### PARTS OF THE EXERCISE
1/ In the back-to-school advice thread, for how many years did the retired teacher never have a student decline a lunch invitation?
2/ Quote the back-to-school advice thread starting with "You are so right!  Last" and going on through "again this year.".
3/ Write what comes next in the back-to-school advice thread, picking up after its final sentence.

### SELECTED PASSAGE
□ □ □ □

Re: 📓 Teacher seeking back-to-school advice. 🚌

I am a retired teacher.  Every week I would eat lunch with two students in the classroom.  I just picked names out of a hat on Monday & said, "John & Bill want to eat lunch with me on Wed?"  My students loved it.  I got to know each student on a totally different level on those lunches.  Our only rule was- don't talk about classroom stuff.  I never had a student decline my invitation in 30 years.

Honored Contributor
Posts: 20,247
Registered: ‎10-04-2010

Re: 📓 Teacher seeking back-to-school advice. 🚌

@house_cat, I love the idea of shaking their hands before they leave, on day one.  Some children need a personal touch and that would be so kind.  

Honored Contributor
Posts: 9,305
Registered: ‎06-08-2016

Re: 📓 Teacher seeking back-to-school advice. 🚌


@QVCkitty1 wrote:

 


@AuntG wrote:

All I can think of is to say to look for the introverts. I'm one and didn't particularly like team activities. Often they are quite intelligent but seem a little standoffish. Find a way to utilize their talents without putting them front and center.


I 'm an introvert and my sixth grade teacher, a very nice man, seemed to make me his project. He constantly put me front and center and it was torture. I'm sure he meant well , but the road to hell is paved with good intentions.


 

 

Doesn't sound like he meant well.

I guess we can chalk this one up to what NOT to do

Honored Contributor
Posts: 9,874
Registered: ‎03-09-2010

Re: 📓 Teacher seeking back-to-school advice. 🚌

@Kalli

You are so right!  Last year we did a food drive for one of the local pantries and it was the thing they were most excited about all year. I'm looking forward to doing it again this year.

 

@teachergal

Thank you for bringing this to my mind.  We have a schoolwide Student of the Month program that celebrates those rockstar students. I've always had qualms about the program because so many wonderful kids are left out. 

 

I told my teammates last year that I'd like us to each invite a couple of students to lunch each month - randomly, like you suggested. They weren't sold on the idea, but I'm going to pitch it again this year with your encouragement.  I would prefer to do it with my teammates rather than alone, as we are not permitted to be alone, one on one, with students in our rooms. 

~ house cat ~
Honored Contributor
Posts: 20,019
Registered: ‎08-08-2010

Re: 📓 Teacher seeking back-to-school advice. 🚌

I can share with you about my son (now 21) and his experience in middle school, which I think would be much more relative to you than back in the 1970's when I was in school. 

 

He had a great team of middle school teachers, and because it was such a small school, he had those teachers for three solid years. Continuity like that really made an impact. I realize that not all systems are set up this way, but anything you can do to connect with students after they leave your classroom (or if you know who is coming in the year before they do) is just a demonstration of faith in them, and shows that someone cares and sees them as more than a number in a seat.

 

I also know that in many schools, parents are rather absent in their child's educational process. In his school, you had more the opposite, parents over involved and over stressed about their performance. One of his teachers in particular was great in teaching the students not to sweat the small stuff, and in calming down the over stressed parent. Helping some parents to realize that kids find their way on their own time frame really helped a few students who were under a lot of pressure to achieve from parents. Sometimes the best thing you can do for some students is to calm down the parent.

□ □ □ □

### GIVEN INFORMATION

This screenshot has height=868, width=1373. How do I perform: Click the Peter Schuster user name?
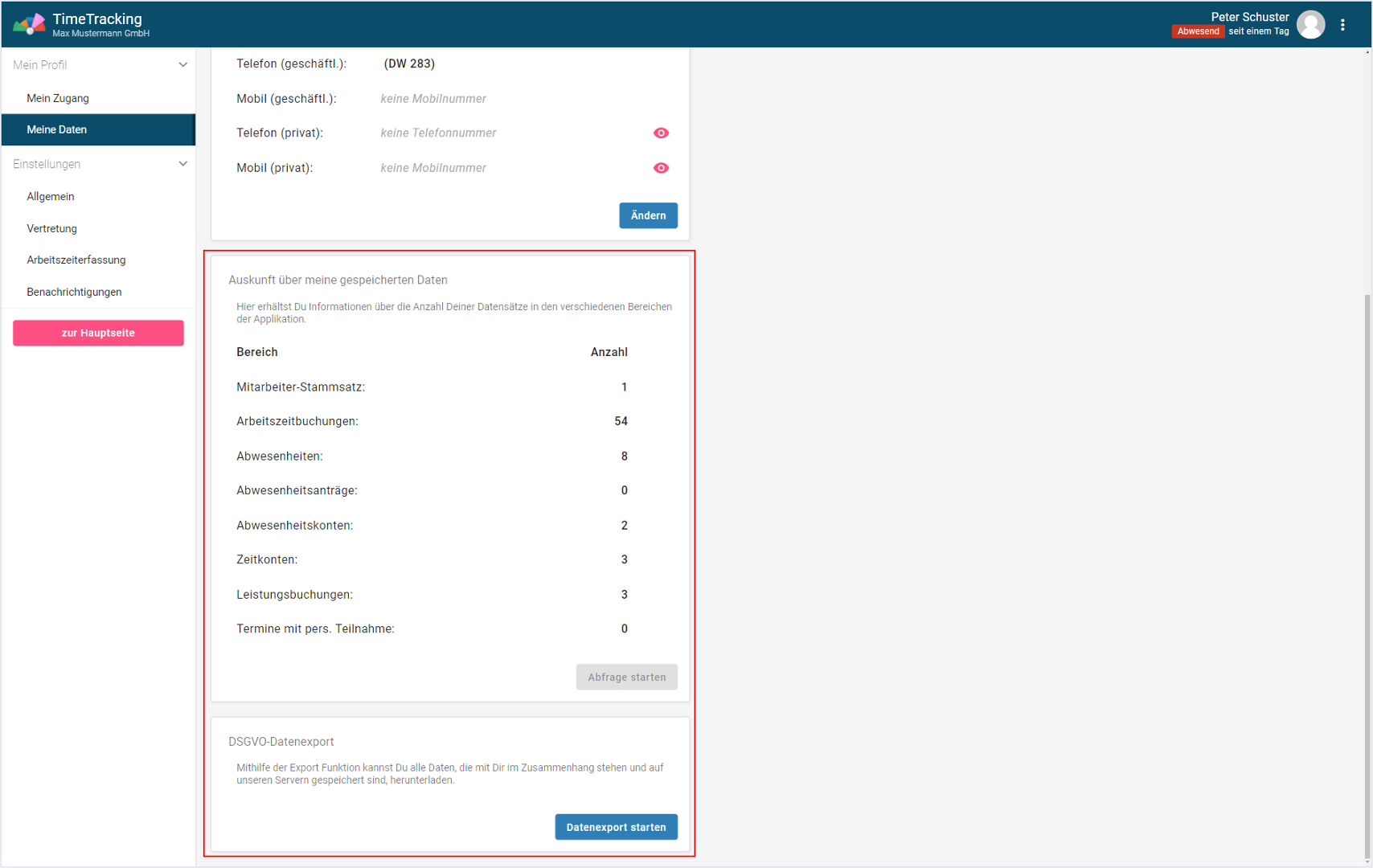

□ □ □ □

### EXERCISE RESPONSES
1/ 30 years.

2/
You are so right!  Last year we did a food drive for one of the local pantries and it was the thing they were most excited about all year. I'm looking forward to doing it again this year.

3/
Really knowing each student was a big thing at his school. Teachers took the time to know each student beyond the classroom. Asking kids about their interests and activities outside the classroom, or noticing a student's talent or gift outside of what you teach or what might be school related goes a long way to opening up especially non participating students. 

 

On projects, students were allowed to choose broadly the things that were of interest to them. If it was science, and they had to do a project, they were allowed much discretion in concentrating on something that was of interest to them. So if the child was into racing and cars, the science project could be built around that. Getting kids to see the math, science, history of something they love, opens them up to being excited, comfortable and eager to participate and achieve rather than be uncomfortable because they don't understand or care about the topic. 

 

Set aside the curriculum once in awhile. Sometimes students would come up with questions or discussions among themselves, based on things from the news  or things that happened in the school or community,and the teachers would suspend the lesson plan, and guide that topic through discussion, questions and any applicable subject related ties if there would be one (usually those things were more history/civic based, but sometimes there might be a math or science tie in to bring forward) . It lets kids know that what they think or feel is worthy of time being spent investigating it, it shows them you respect their feelings and needs and are responsive to more than your administration and some test scores.

 

Do you have the ability, at the beginning of the year, to poll the students and give them some choice in certain topics that you will teach? If you have to cover something like 20th century American History, can you put it to a vote, one or two different personalities you might do a focused unit on, or one or two events that you might let them pick which one will have a project or paper on?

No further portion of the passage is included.